This is the stuff of congressional investigations and cable
news alerts, as an array of questions will inevitably start being
asked of the Obama White House.
Here are but a few lines of inquiry, some inevitably
straight out of Watergate.
* Who in the White House had this conversation with
Congressman Sestak?
* Did Deputy Chief of Staff Messina have the same
conversation with Sestak he is alleged to have had with Romanoff
— and has he or anyone else on the White House staff had similar
conversations with other candidates that promise federal jobs for
political favors?
* They keep logs of these calls. How quickly will they be
produced?
* How quickly would e-mails between the White House,
Sestak, Specter, Romanoff and Bennet be produced?
* Secretary of the Navy is an important job. Did this job
offer or the reported offer of the US AID position to Romanoff
have the approval of President Obama or Vice President
Biden?
* What did the President know and when did he know
it?
* What did the Vice President know and when did he know it?

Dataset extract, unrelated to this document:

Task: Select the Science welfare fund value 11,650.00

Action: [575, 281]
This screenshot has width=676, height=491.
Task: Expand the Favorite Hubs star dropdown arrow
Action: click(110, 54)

(Note: Vice President Biden, in this tale, is Specter’s longtime
friend who takes credit for luring Specter to switch parties. Can
it really be that an offer of Secretary of the Navy to get Sestak
out of Specter’s race would not be known and or approved by the
Vice President? Does Messina or some other White House staffer —
like Chief of Staff Rahm Emanuel — have that authority?)
* What did White House Chief of Staff Rahm Emanuel know,
and when did he know it?
* What did Congressman Sestak know and when did he know it?
Was he aware that the offer of a federal job in return for a
political favor — his withdrawal from the Senate race — could
open the White House to a criminal investigation?
* What did Senator Specter know about any of this and when
did he know it? .
* What did Governor Rendell, who, as the titular leader of
Pennsylvania Democrats, is throwing his political weight and
machine to his old friend Specter, know about this?
And when did he know it?
* Will the Department of Justice be looking into these two
separate news stories, one supplied by a sitting United States
Congressman, that paint a clear picture of jobs for political
favors?
* Will Attorney General Holder recuse himself from such an
investigation?
While in recent years there have been bribery scandals that
centered on the exchange of favors for a business deal (Democrat
William Jefferson, a Louisiana Congressman) or cash for earmarks
(Republican Congressman Randy “Duke” Cunningham), the idea of
violating federal law by offering a federal job in return for a
political favor (leaving two hotly contested Senate races in this
instance) is not new.
Let’s go back in history for a moment.
It’s the spring of 1960, in the middle of a bitter fight
for the Democratic presidential nomination between then Senators
John F. Kennedy, Hubert Humphrey, Lyndon Johnson, Stuart
Symington and the 1952 and 1956 nominee, ex-Illinois Governor
Adlai Stevenson.
Covering the campaign for what would become the grandfather
of all political campaign books was journalist and JFK friend
Theodore H. White. In his book, the Pulitzer Prize-winning
The Making of the President 1960, published in 1961,
White tells the story of a plane flight with JFK on the
candidate’s private plane The Caroline. The nomination
fight is going on at a furious pace, and White and Kennedy are
having another of their innumerable private chats for White’s
book while the plane brings JFK back from a campaign swing where
he spoke to delegates in Montana.
The subject? Let’s let White tell the story.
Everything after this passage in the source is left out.